Retype the rows word for word, starting with the first row and going on through the line that contains "pos(204,89)". Leave the pictures out of your answer.

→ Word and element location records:
>> start

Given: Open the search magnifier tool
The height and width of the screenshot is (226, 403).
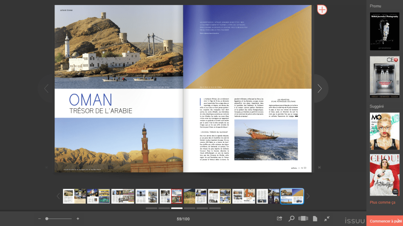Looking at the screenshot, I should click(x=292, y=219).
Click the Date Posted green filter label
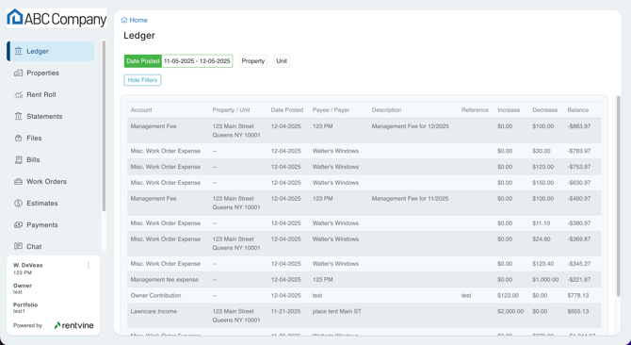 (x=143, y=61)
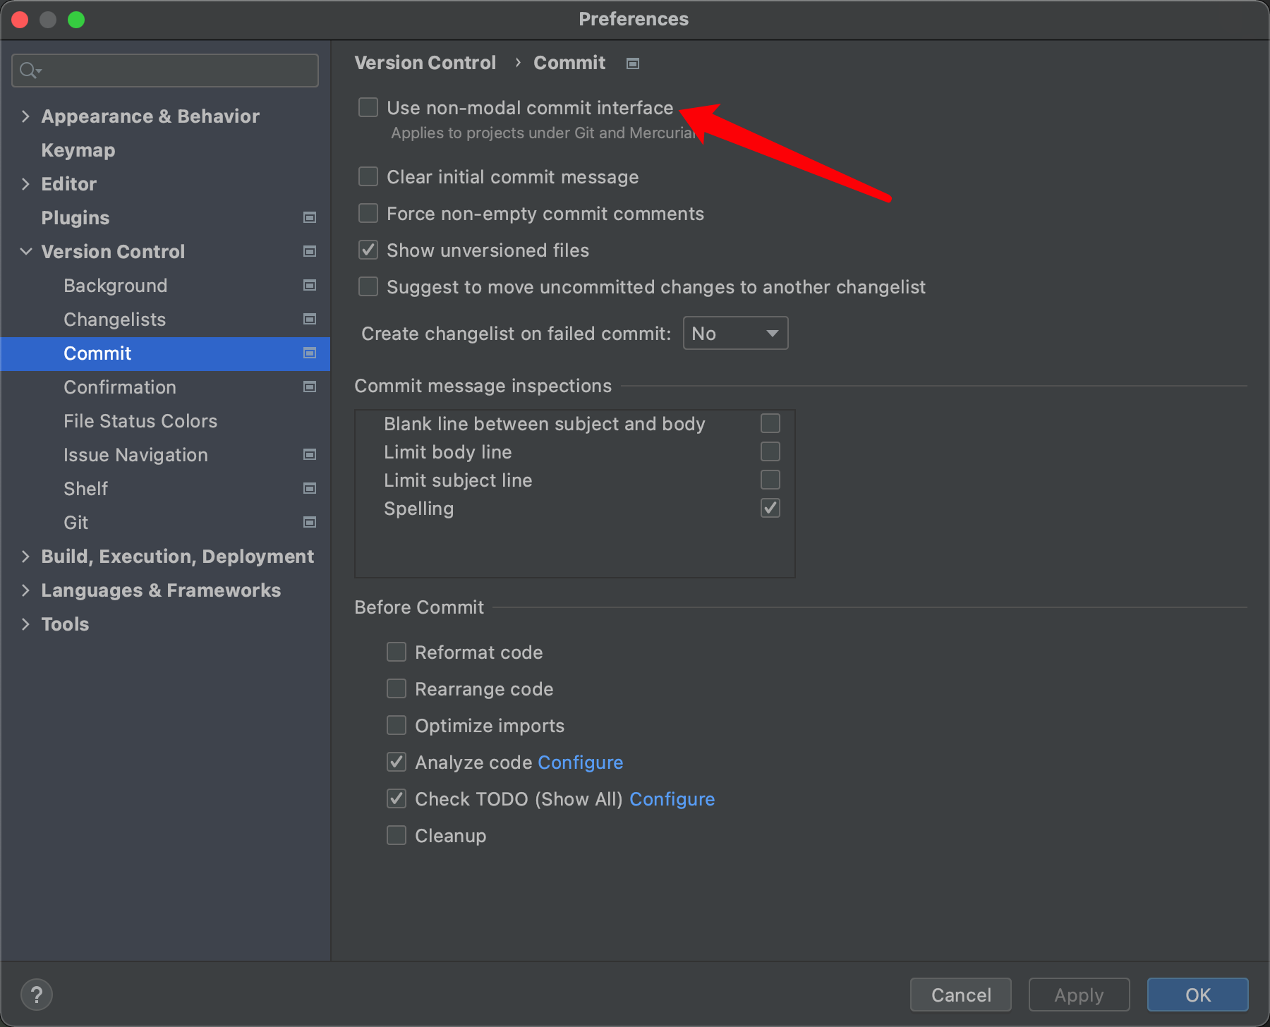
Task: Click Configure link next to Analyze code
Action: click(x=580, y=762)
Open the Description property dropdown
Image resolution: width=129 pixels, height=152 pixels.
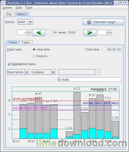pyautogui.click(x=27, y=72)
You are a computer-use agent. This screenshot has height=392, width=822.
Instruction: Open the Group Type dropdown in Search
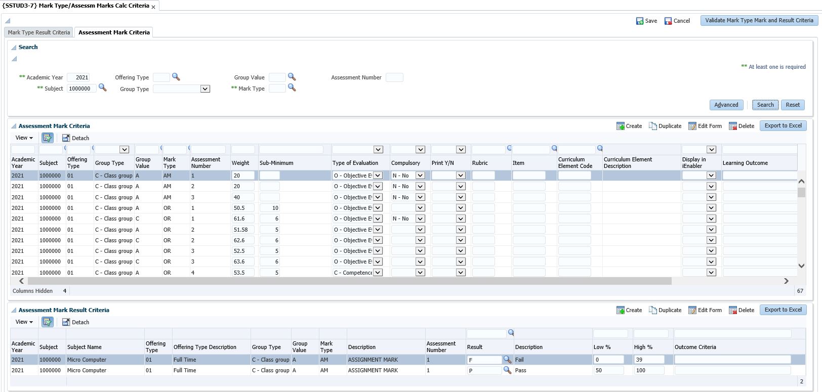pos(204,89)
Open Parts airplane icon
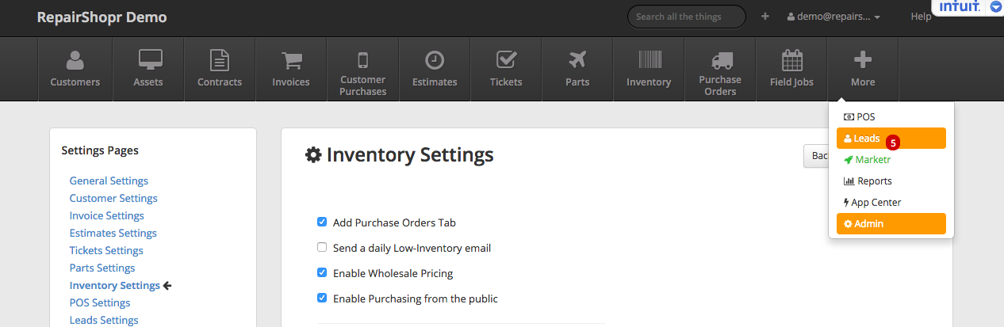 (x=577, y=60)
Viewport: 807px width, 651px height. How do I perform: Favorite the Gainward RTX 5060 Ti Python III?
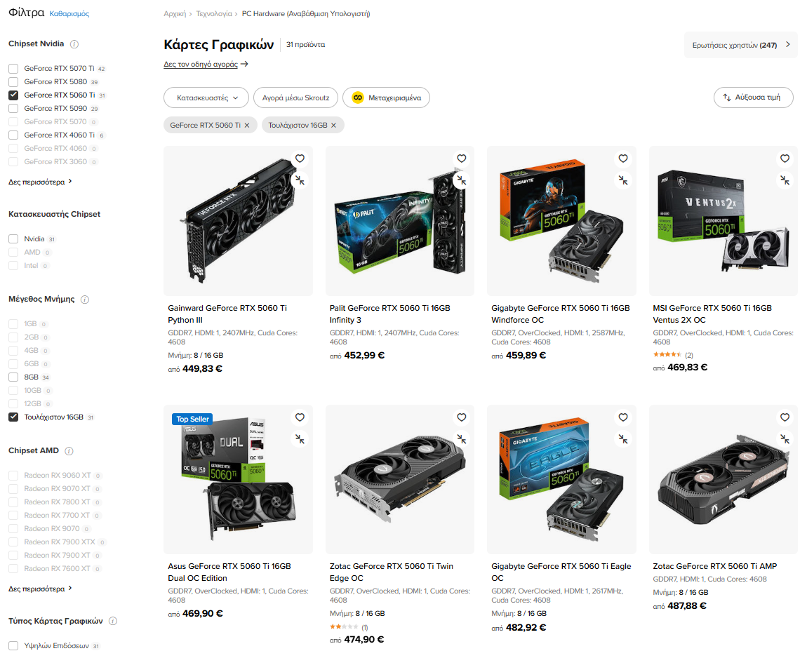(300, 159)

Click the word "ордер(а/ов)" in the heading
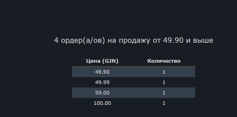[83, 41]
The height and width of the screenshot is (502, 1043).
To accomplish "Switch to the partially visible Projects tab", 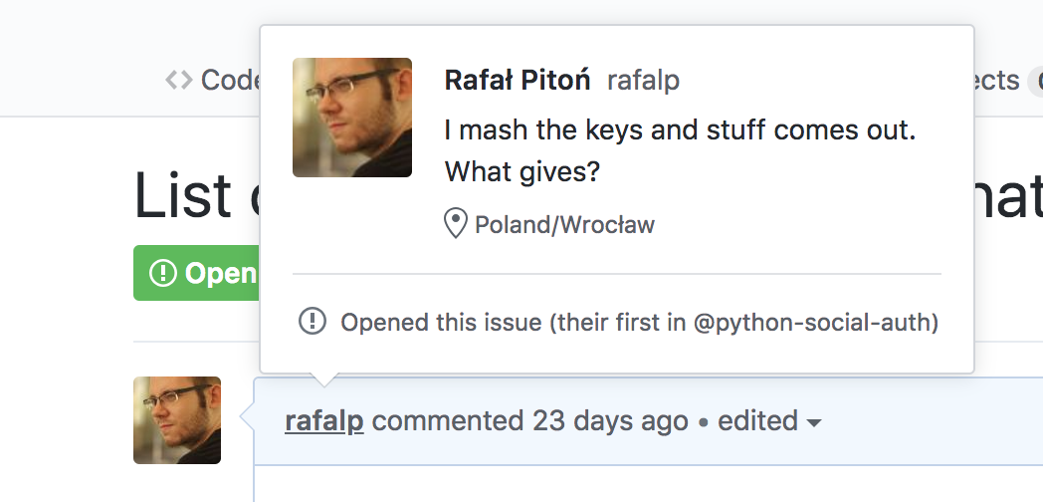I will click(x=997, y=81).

>> end

→ ANSWER TO THE TASK:
Given: Open the search magnifier tool
The height and width of the screenshot is (226, 403).
Looking at the screenshot, I should click(x=292, y=219).
Click the Date Posted green filter label
 (x=143, y=61)
Task: Click Configure link next to Analyze code
Action: click(x=580, y=762)
Open the Description property dropdown
Image resolution: width=129 pixels, height=152 pixels.
pyautogui.click(x=27, y=72)
You are a computer-use agent. This screenshot has height=392, width=822.
Instruction: Open the Group Type dropdown in Search
pos(204,89)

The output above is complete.